Open Access
The impact of fixed‐dose combination versus free‐equivalent combination therapies on adherence for hypertension: a meta‐analysis
Author(s) -
Du LiPing,
Cheng ZhongWei,
Zhang YuXuan,
Li Ying,
Mei Dan
Publication year - 2018
Publication title -
the journal of clinical hypertension
Language(s) - English
Resource type - Journals
SCImago Journal Rank - 0.909
H-Index - 67
eISSN - 1751-7176
pISSN - 1524-6175
DOI - 10.1111/jch.13272
Subject(s) - medicine , confidence interval , meta analysis , fixed dose combination , combination therapy , medication adherence , medline , blood pressure , political science , law
Nonadherence to antihypertensive medication is considered as a reason of inadequate control of blood pressure.
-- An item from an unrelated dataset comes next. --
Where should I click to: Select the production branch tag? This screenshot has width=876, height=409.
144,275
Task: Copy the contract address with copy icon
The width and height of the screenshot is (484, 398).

This meta‐analysis aimed to systemically evaluate the impact of fixed‐dose combination ( FDC ) therapy on hypertensive medication adherence compared with free‐equivalent combination therapies. Articles were retrieved from MEDLINE and Embase databases using a combination of terms “fixed‐dose combinations” and “adherence or compliance or persistence” and “hypertension or antihypertensive” from January 2000 to June 2017 without any language restriction. A meta‐analysis was performed to parallel compare the impact of FDC vs free‐equivalent combination on medicine adherence or persistence. Studies were independently reviewed by two investigators. Data from eligible studies were extracted and a meta‐analysis was performed using R version 3.1.0 software. A total of nine studies scored as six of nine to eight of nine for Newcastle‐Ottawa rating with 62 481 patients with hypertension were finally included for analysis. Results showed that the mean difference of medication adherence for FDC vs free‐equivalent combination therapies was 14.92% (95% confidence interval, 7.38%–22.46%). Patients in FDC group were more likely to persist with their antihypertensive treatment, with a risk ratio of 1.84 (95% confidence interval, 1.00–3.39). This meta‐analysis confirmed that FDC therapy , compared with free‐equivalent combinations, was associated with better medication adherence or persistence for patients with hypertension. It can be reasonable for physicians, pharmacists, and policy makers to facilitate the use of FDC s for patients who need to take two or more antihypertensive drugs.